JL GALGA 19 LUGARES NA TRANSPARÊNCIA

As alterações registadas em Angola sob liderança de João Lourenço, com maior realce para o combate à corrupção, fizeram com que o país melhorasse 19 lugares no ranking da Transparência Internacional

O director-geral da organização nãogovernamental ADRA, Carlos Cambuta, considerou que a subida de Angola, de 19 lugares, no índice da Transparência Internacional, vai permitir ao país fortalecer a sua relação de confiança com o outros organismos externos e internos, o vai que contribuir para a angariação de maiores recursos que se vão reflectir, posteriormente, na melhor definição das políticas públicas que terão respaldo na vida dos cidadãos.

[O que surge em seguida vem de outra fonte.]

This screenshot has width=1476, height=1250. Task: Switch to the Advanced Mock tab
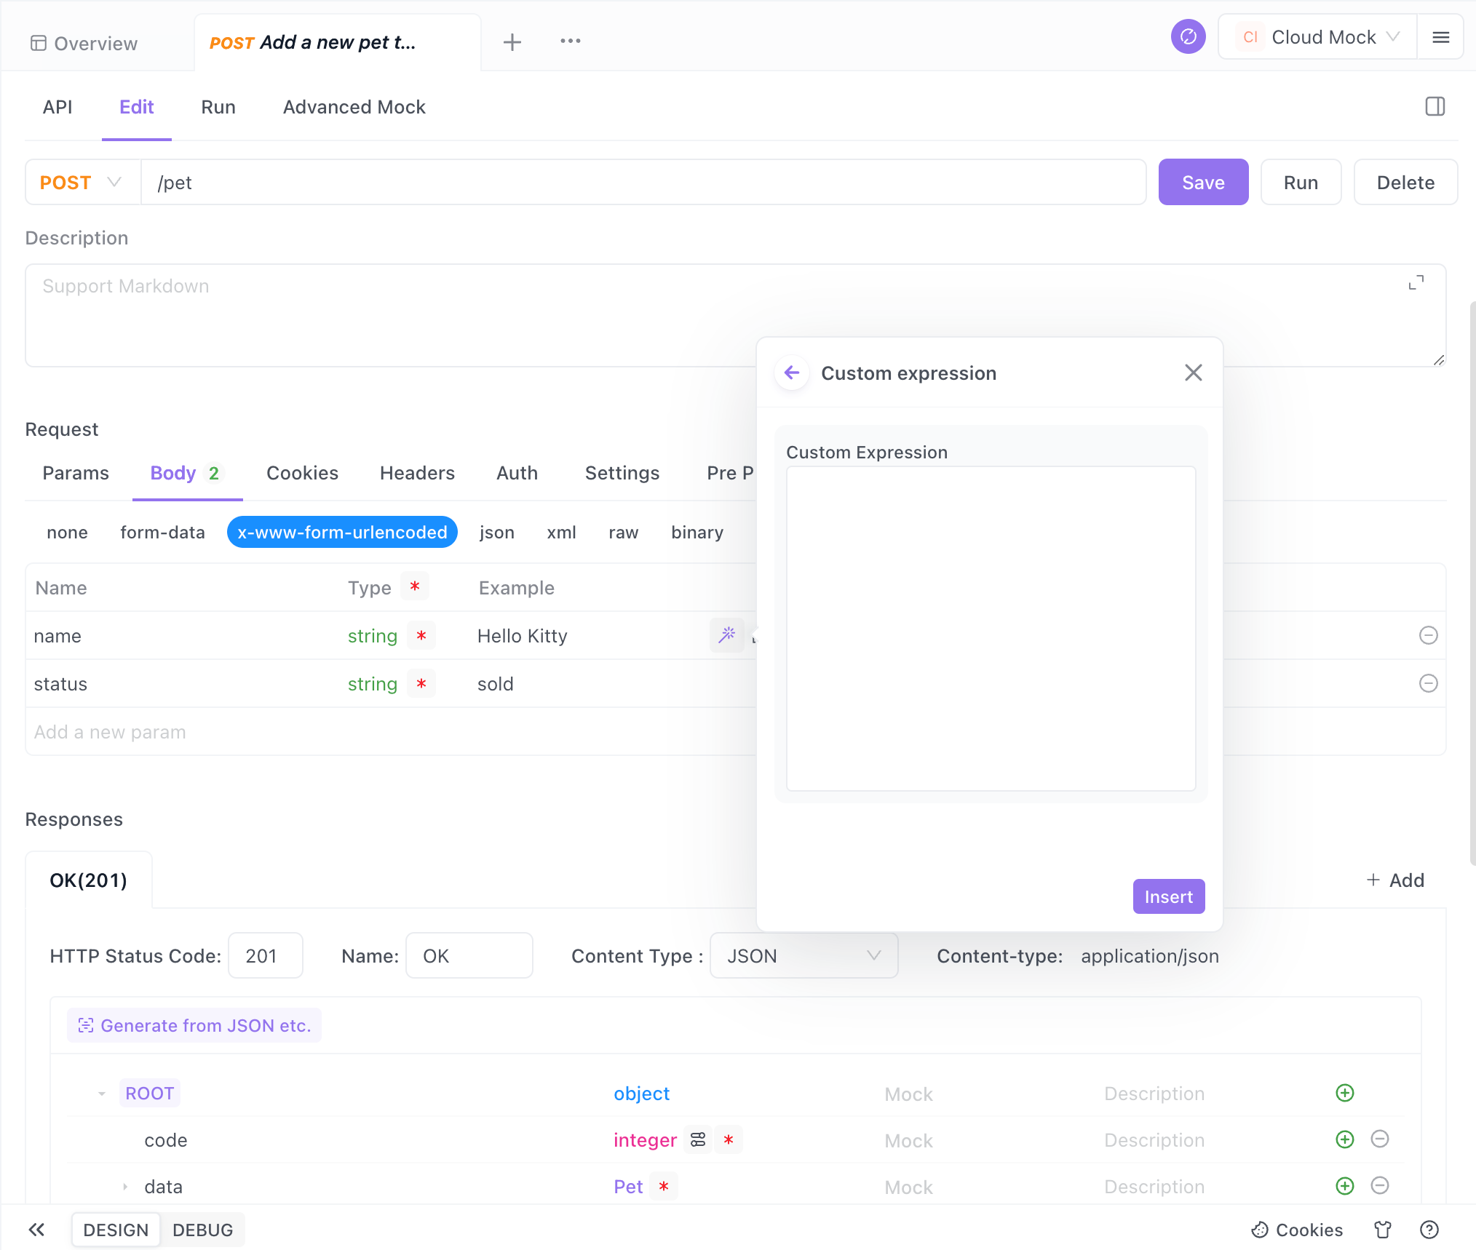[354, 108]
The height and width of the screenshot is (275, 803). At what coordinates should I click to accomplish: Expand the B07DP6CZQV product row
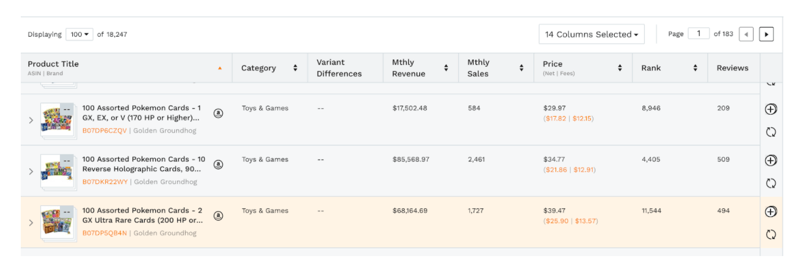[31, 120]
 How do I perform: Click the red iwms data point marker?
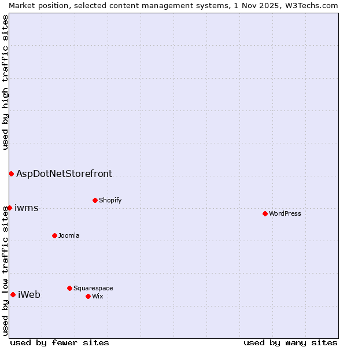click(9, 208)
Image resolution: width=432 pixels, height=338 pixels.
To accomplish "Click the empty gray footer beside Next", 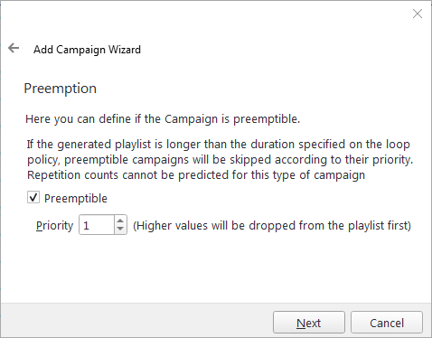I will [136, 321].
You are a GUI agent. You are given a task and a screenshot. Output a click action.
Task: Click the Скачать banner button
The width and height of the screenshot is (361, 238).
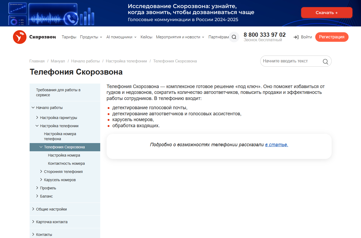tap(327, 13)
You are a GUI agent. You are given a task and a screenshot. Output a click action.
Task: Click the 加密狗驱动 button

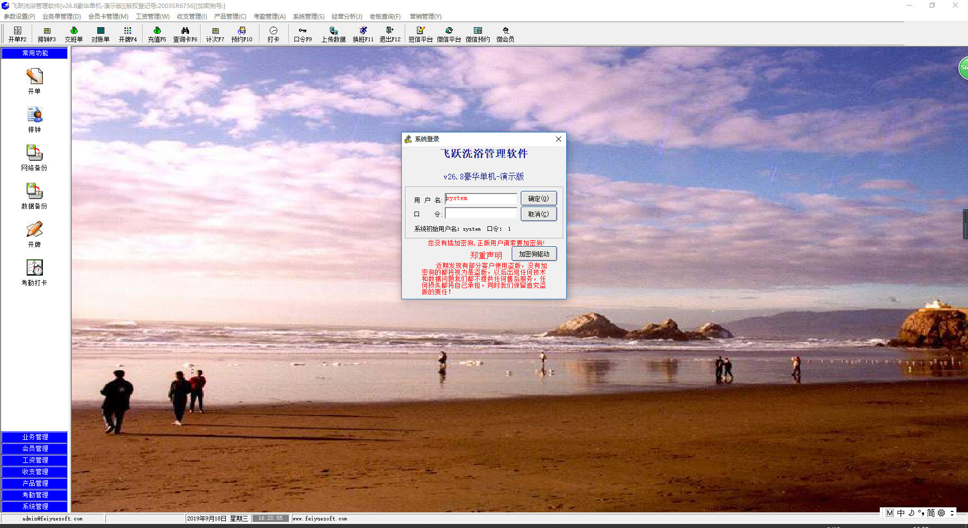[x=534, y=254]
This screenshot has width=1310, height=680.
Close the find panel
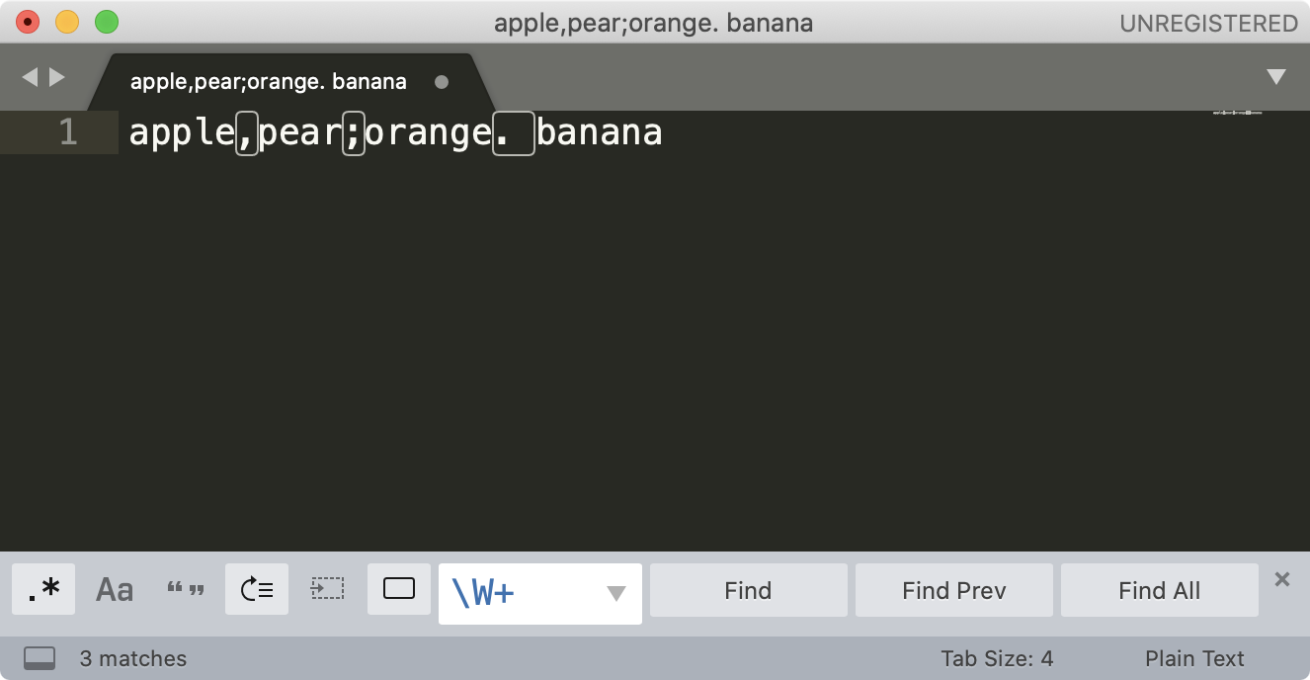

A avaliação anual promovida pela organização Transparência Internacional (TI), com sede em Berlim, assinala que Angola conquistou mais sete pontos do que na edição de 2018, tendo agora 26. Esta conquista de pontos, numa escala em que zero corresponde a países com altos níveis de percepção da corrupção e 100 a países livres de corrupção, catapultou o país da 165.ª para 146.ª posição. Para Carlos Cambuta, esta subida deveu-se a uma maior abertura dos procedimentos de justiça que o país tem levado a cabo nos últimos anos, fundamentalmente no combate à corrupção, que é a principal bandeira de governação do actual Executivo.

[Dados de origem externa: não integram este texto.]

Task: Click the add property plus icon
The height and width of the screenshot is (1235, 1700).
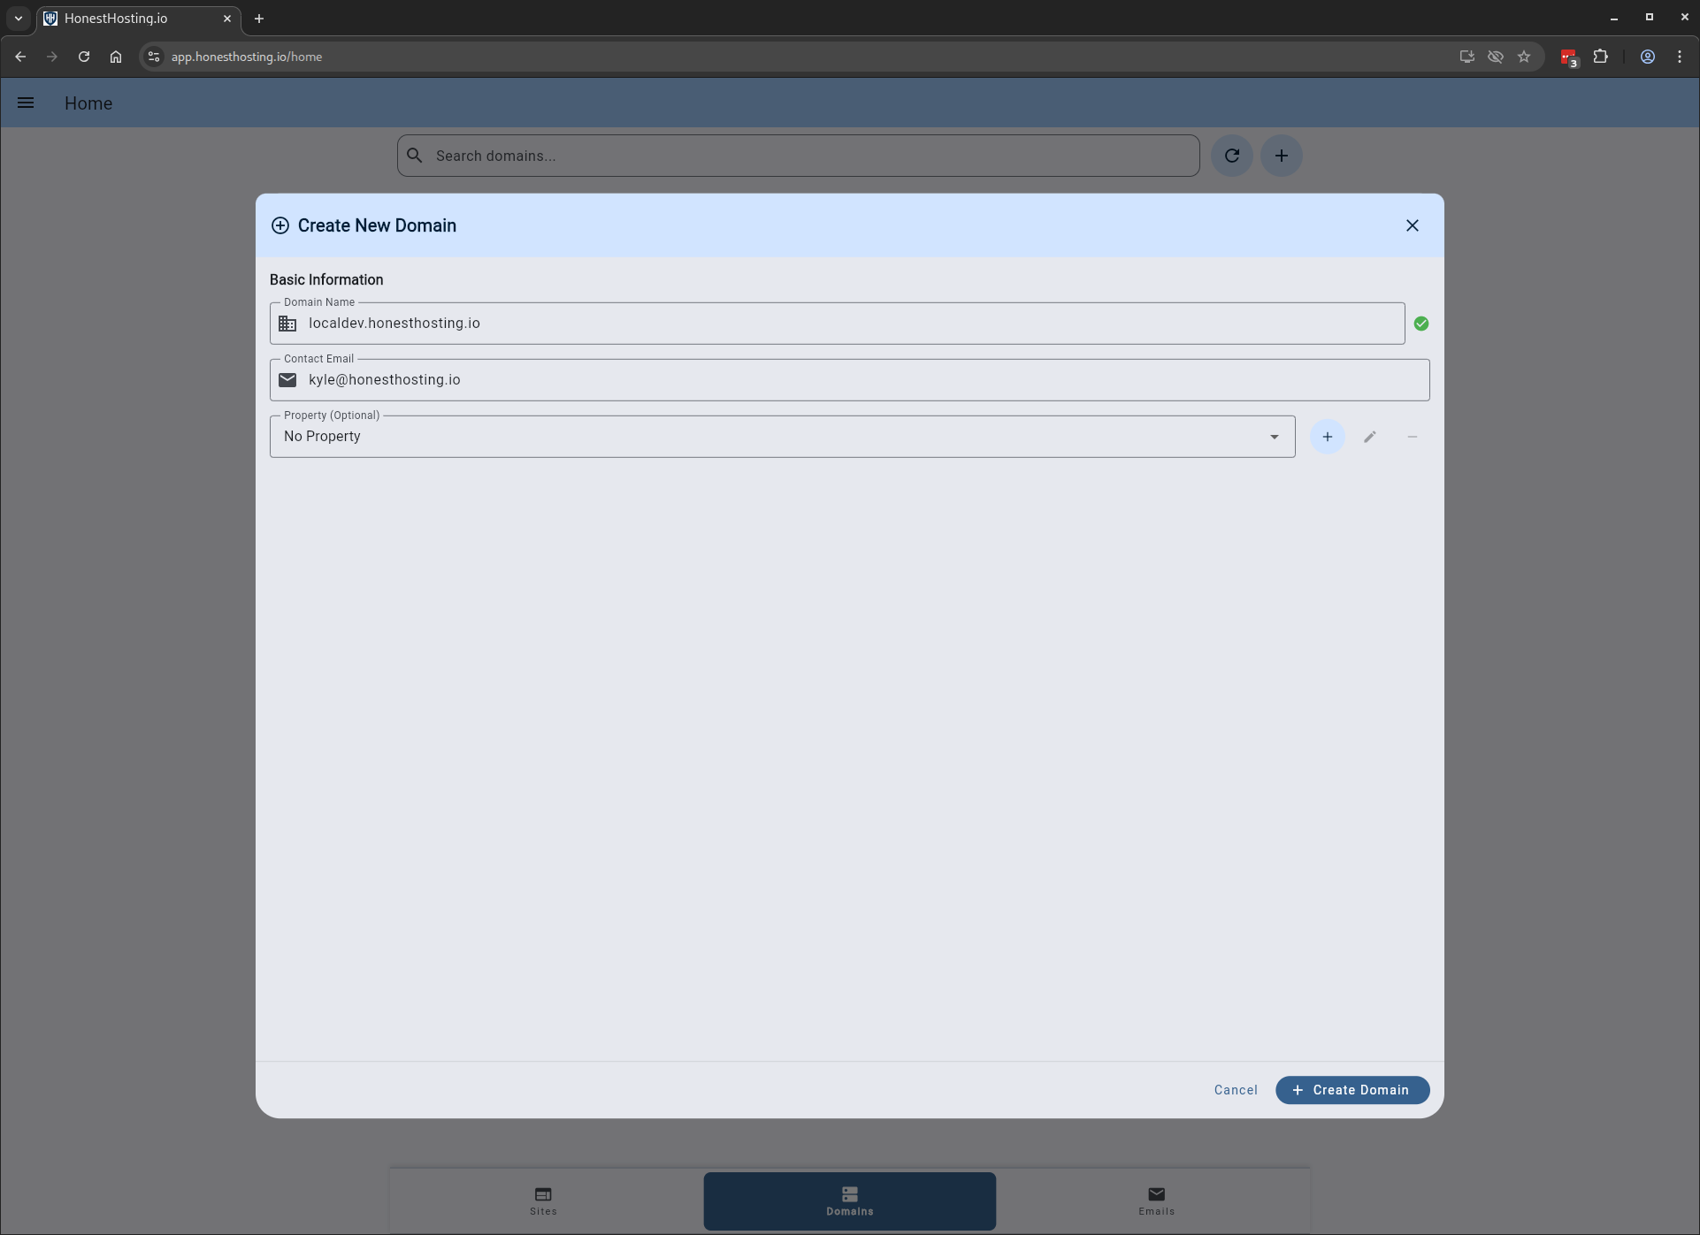Action: click(1327, 437)
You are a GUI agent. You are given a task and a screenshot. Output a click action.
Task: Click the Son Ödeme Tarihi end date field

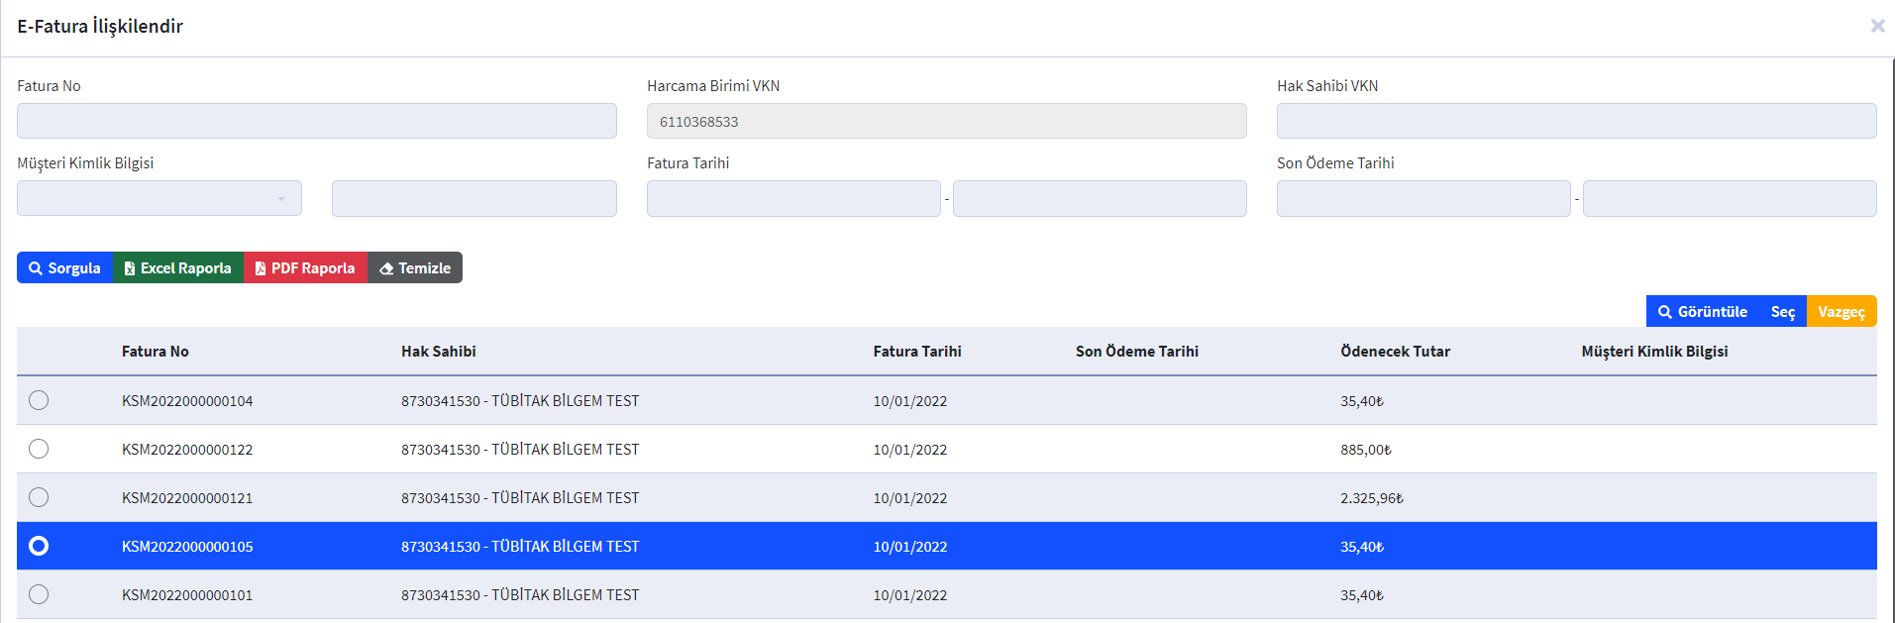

Porém, com este reconhecimento, o activista cívico disse que o país poderá ver a sua diplomacia, a nível do mundo, mais respeitada e alargada, facto que poderá atrair maior investimento estrangeiro. Conforme explicou, durante muito tempo Angola esteve nas piores classificações sobre governação e transparência. O acentuando nível de corrupção e os processos burocráticos retraíram, durante anos, os investimentos externos, situação que complicou o ambiente de negócios. Todavia, com a nova classificação, o especialista entende que o reconhecimento do processo de combate à corrupção e a melhoria da boa governação vão fazer com que Angola saia do marasmo em que se encontra perante a comunidade internacional. “Todo o investidor deseja sempre investir num país onde haja transparência e boa governação. Isso atrai a geração de empregos que posteriormente se vão reflectir na qualidade de vida das pessoas”, esclareceu.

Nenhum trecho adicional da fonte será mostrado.